Karlsruhe Institute of Technology, Germany
Julia Schuler is born on 22nd January, 1988 in Heilbronn, Germany. Actually, she is doing her PhD at the Karlsruhe Institute of Technology at the Institute of catalytical research and technology. She has a master degree of the University of Kaiserslautern (MSc Bioprocess Engineering University of Kaiserslautern). Before her master studies she studies process and environmental engineering at the University of Applied Sciences Heilbronn (B.Sc. Process & Environmental Engineering). She gained also experience at her study abroad at the University of Wollongong, Australia and at the Seoul National University, South Korea. She participated a lot of conferences (e.g. EUBCE 2016 plenary presentation, ECO BIO 2016, Conference in Kazan, Russia, etc.).
Hence, the focus of the presented work is to get a better knowledge of lignin as a starting material to produce chemicals. Therefore, the different influences of temperature and reaction times, the reaction pathways and the therefore necessary analytics need to be understood. But lignin brings a lot of challenges with it. The first is, that every lignin has a different composition, depending on the wood source and the degradation method applied to gain the lignin which has a significant influence on the lignin structure. And with this, a lot of changes come e.g. in the handling of the biomass.

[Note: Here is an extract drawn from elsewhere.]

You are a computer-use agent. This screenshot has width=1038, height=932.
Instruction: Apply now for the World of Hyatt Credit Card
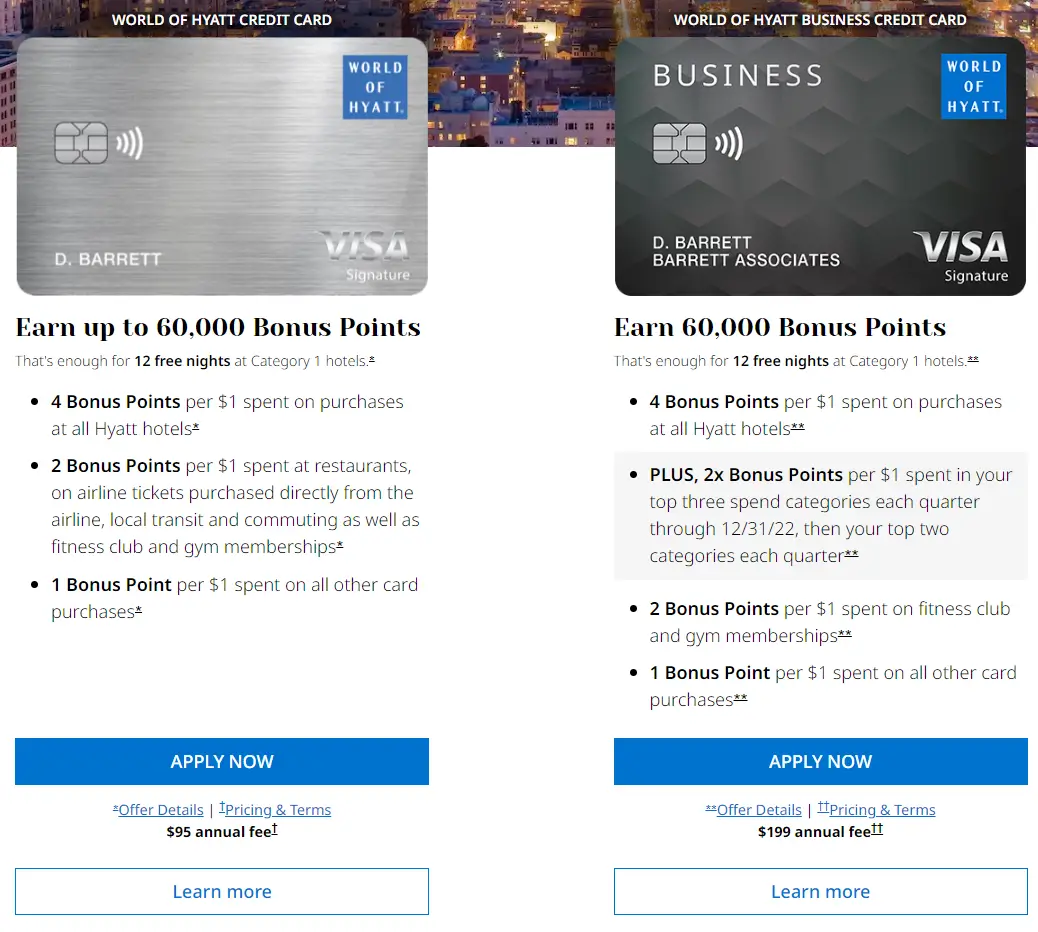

To liquefy lignin towards high functional molecules, hydrothermal conditions are used.
To understand the challenges (reaction pathways, analytic, and so on) of lignin better it is important to have a look at different lignins and lignin sources, so to see if the behavior of lignin under several conditions are the same, and to see if with every lignin the same challenges are coming. Therefore, different lignins were used, e.g. bark or a kraft lignin.
It is also considered that already degraded lignin products molecules repolymerise to oligomers, and so the yield of monomeric phenolic compounds decreases. To have an influence on this, different experiments are run. Fresh medium and feed get in contact with solutions directly after the hydrothermal liquefaction. The repolymersation shall be influenced and stopped through this and the yields of e.g. catechol shall get higher. Also this shall lead to a process for different biomasses, to gain platform chemicals.
- D. Forchheim, U. Hornung, A. Kruse, and T. Sutter, “Kinetic Modelling of Hydrothermal Lignin Depolymerisation,” Waste and Biomass Valorization, no. February, pp. 1–10, 2014.
- A. Kruse and N. Dahmen, “Water - A magic solvent for biomass conversion,” J. Supercrit. Fluids, vol. 96, pp. 36–45, 2015.
- P. Schulze, A. Seidel-Morgenstern, H. Lorenz, M. Leschinsky, and G. Unkelbach, “Advanced process for precipitation of lignin from ethanol organosolv spent liquors,” Bioresour. Technol., vol. 199, pp. 128–134, 2016
- T. Faravelli, A. Frassoldati, G. Migliavacca, and E. Ranzi, “Detailed kinetic modeling of the thermal degradation of lignins,” Biomass and Bioenergy, vol. 34, no. 3, pp. 290–301, 2010
- D. Forchheim, A. Kruse, “Optimization of the reaction parameters of a CSTR and a PFR ( Batch ) for the recovery of phenol from hydrothermal biomass liquefaction.”